Deduping 100 Gigs Worth of Files? Gimme 5 Minutes...
Shortly before the Holidays, I became aware of the Dallas/Fort Worth Perl Mongers Winter Hackaton Contest. The challenge was simple enough: here’s a directory structure filled with 100G worth of files, go and find all the duplicate files in there, as fast as you can.
You know me: can’t resist a contest. But since I knew I didn’t have heaps of time to sink into it, and because — let’s face it — the Perl community is despairingly brim-full of smart peoples who always beat me to the finish line, I decided to compete on slightly different terms. My main objective would be to leverage a maximum from modern Perl tools so that effort to get a working solution would be minimal. As for the performance of the solution, I decided that I’d be satisfied, and that the case for modernity and laziness would be made if it was at least in the ballpark of the other entries.
And so it began…
The Application Interface
Writing code to interact with the users is booooooring.
The hard part, the fun part, the challenging part is to come up with
the function do_it( $foo, $bar )
. Once this is done, all that remains to do
is to turn the handle and give a way to the user to set $foo
and $bar
. And
to validate the incoming values for $foo
and $bar
. And document what are $foo
and
$bar
. Blergh. It’s dotting the i’s, and crossing the t’s. It’s writing the
police report after that blood-pumping drug cartel take-down.

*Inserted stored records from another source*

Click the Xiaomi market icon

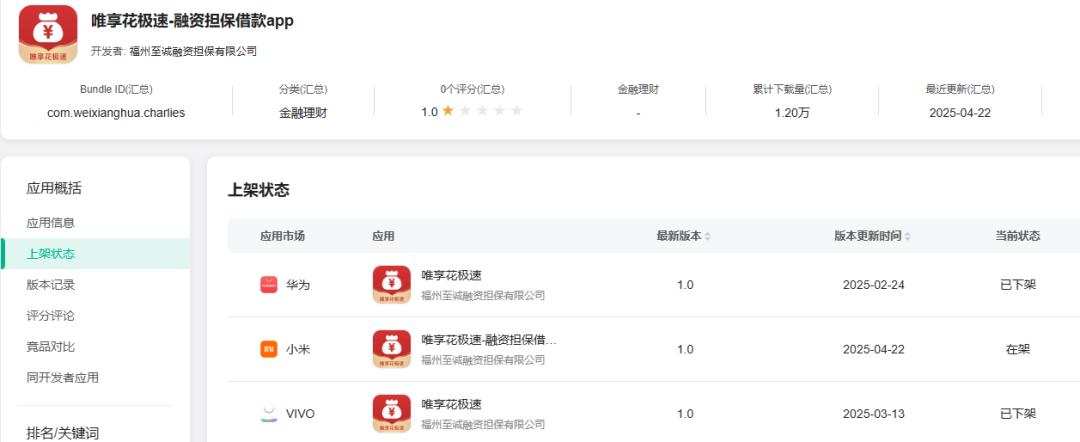point(269,349)
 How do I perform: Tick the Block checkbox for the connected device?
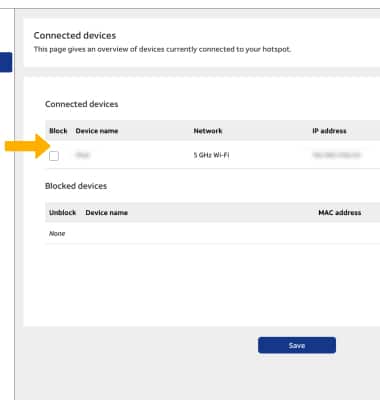pos(54,156)
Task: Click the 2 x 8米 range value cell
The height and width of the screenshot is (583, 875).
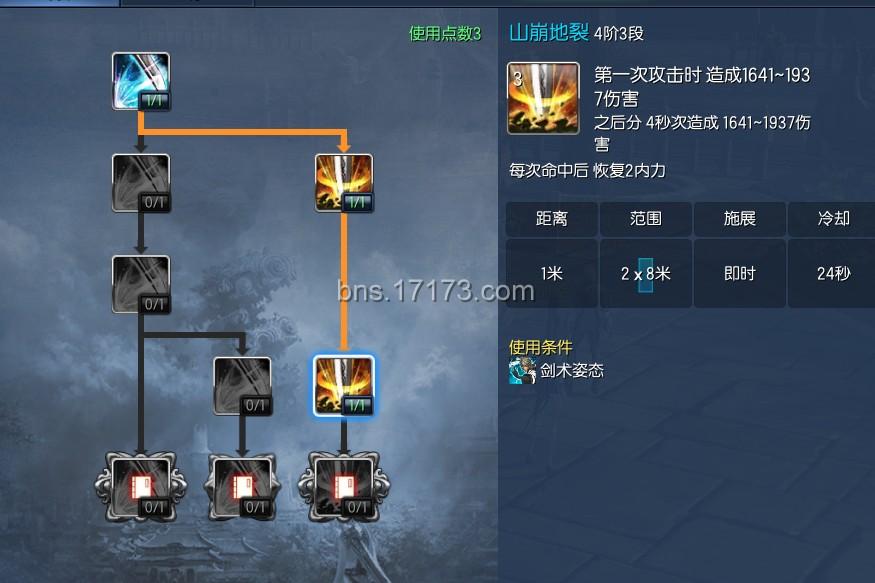Action: (x=646, y=273)
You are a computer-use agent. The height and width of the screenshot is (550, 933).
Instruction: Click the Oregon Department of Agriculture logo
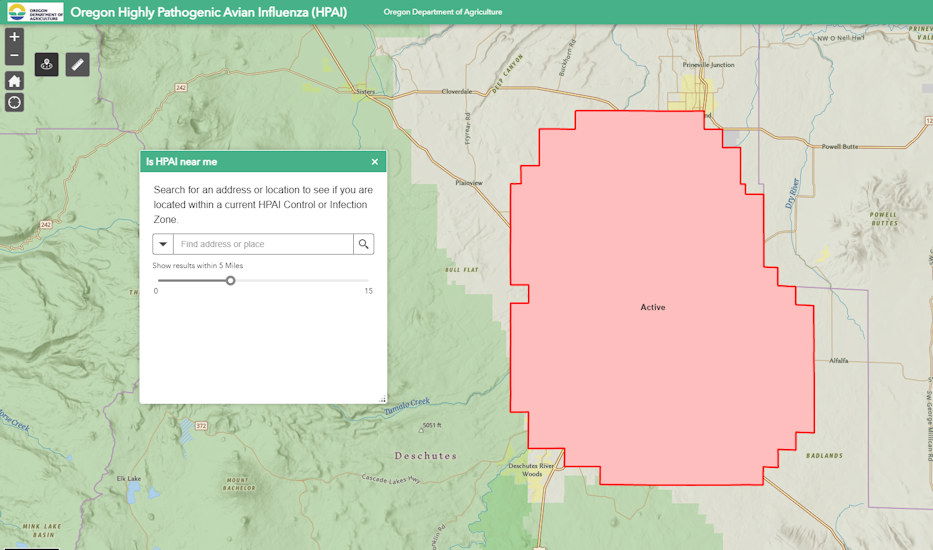32,12
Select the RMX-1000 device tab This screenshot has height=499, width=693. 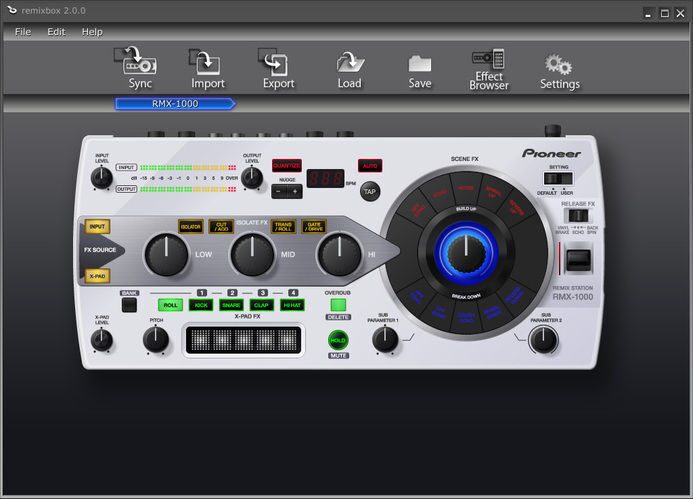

Fortunately, there are a few modules that will take that tedium off yours
hands. One of my favorites is MooseX-App, and
for this project I used its single-command variation,
MooseX::App::Simple. Its use is pretty
straightforward. The main module of the application is a Moose
class
package Deduper;
use strict;
use warnings;
use MooseX::App::Simple;
Attributes of the class that you want to be accessible as options of the
script are defined using the option
keyword. Same story for positional
parameters, with the parameter
keyword. Other attributes stays untouched,
and won’t be visible to the user.
parameter root_dir => (
is => 'ro',
required => 1,
documentation => 'path to dedupe',
);
option hash_size => (
isa => 'Int',
is => 'ro',
default => '1024',
trigger => sub {
my $self = shift;
Deduper::File->hash_size( $self->hash_size );
},
documentation => 'size of the file hash',
);
option stats => (
isa => 'Bool',
is => 'ro',
documentation => 'report statistics',
);
option max_files => (
traits => [ 'Counter' ],
isa => 'Int',
is => 'ro',
predicate => 'has_max_files',
default => 0,
documentation => 'max number of files to scan (for testing)',
handles => {
dec_files_to_scan => 'dec',
},
);
has start_time => (
is => 'ro',
isa => 'Int',
default => sub { 0 + time },
);
Last required touch for the class: a run()
method that will be invoked when
the app is run:
sub run {
my $self = shift;
say join "\t", map { $_->path } @$_ for $self->all_dupes;
}
With that, your app is in working condition. Command-line parsing, argument
validation, --help
text, it’s all taken care of for you:
$ cat ./dedup.pl
use Deduper;
Deduper->new_with_options->run;
$ ./dedup.pl
Required parameter 'root_dir' missing
usage:
dedup.pl [long options...]
dedup.pl --help
parameters:
root_dir path to dedupe [Required]
options:
--hash_size size of the file hash [Default:"1024"; Integer]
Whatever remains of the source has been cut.